Comment résumer ce projet nommé « Code H » ?
Avec l’aide du robot Nao, il s’agit de mener des ateliers de programmation avec des élèves âgés de 7 à 11 ans, d’une école « ordinaire », en vue de c
onstruire des séquences de codage avec le logiciel Chorégraphe. Ces commandes et actions programmées seront ensuite intégrées à une application créée pour cette occasion à destination d’autres élèves souffrant de handicap visuel et d’enfants présentant des troubles autistiques, permettant, d’un point de vue ergonomique, de leur faciliter la vie quotidienne, dans leur vie d’écolier.

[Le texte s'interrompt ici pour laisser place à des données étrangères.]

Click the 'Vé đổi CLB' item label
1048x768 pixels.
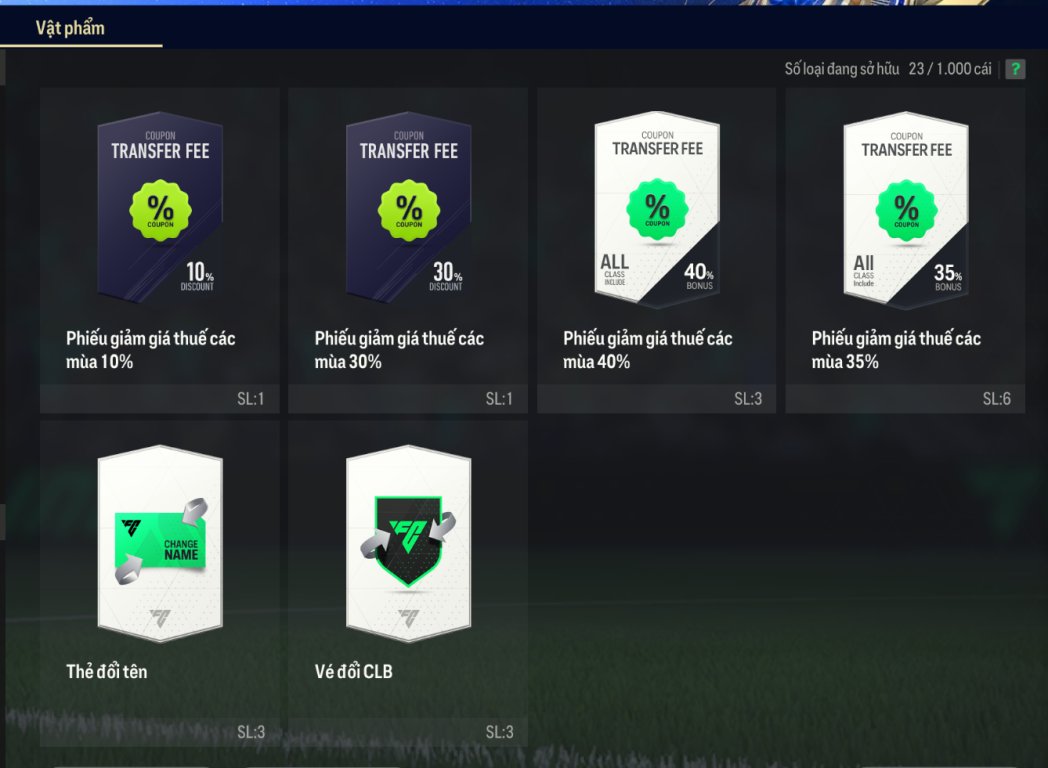(x=354, y=671)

Quels objectifs vous fixez-vous avec vos élèves ?
Premièrement, il s’agit d’apporter et d’engager chez les élèves une réflexion fine sur la notion de handicap (sous toutes ses formes) en les faisant travailler sur des supports très différents les uns des autres (lectures de documentaires, émissions de radio, rencontres avec des personnes en situation de handicap, mises en situations concrètes, …). Cette première approche doit favoriser à la fois une démarche réflexive sur la notion très générale du handicap (genèse, difficultés quotidiennes, efforts employés pour faciliter le quotidien de ces personnes, …) mais également doit donner une immersion progressive au projet.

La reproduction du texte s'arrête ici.